Extrait du document.
+-------+
Le nom d’Audubon, même s’il est encore donné à quelques rues ici ou là, ne dira pas grand-chose au commun d’entre nous. Cette lacune collective, le naturaliste Jean-Jacques Audubon, la doit à sa naturalisation américaine dans sa prime jeunesse. La Grande œuvre de ce scientifique-aventurier reste pourtant d’une importance majeure. Retour en récit graphique, sur le destin de l’homme…

Audubon
Couverture

Sur les ailes du monde, Audubon de Grolleau & Royer – Dargaud (2016)
+-------+
Matériel rassemblé.

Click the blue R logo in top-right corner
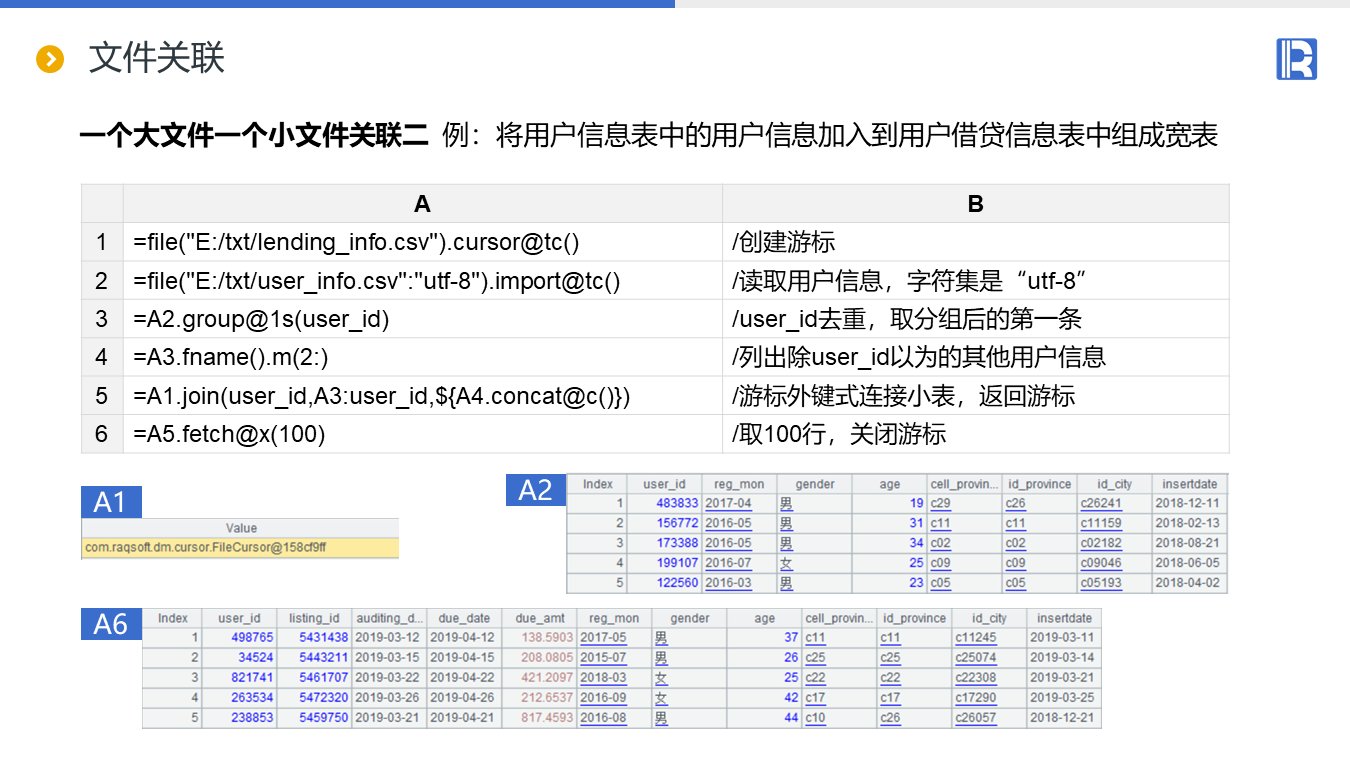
+-------+
Selon l'extrait du document, à quoi le naturaliste Jean-Jacques Audubon doit-il le fait que son nom soit peu connu du commun d'entre nous ?

Il le doit à sa naturalisation américaine dans sa prime jeunesse.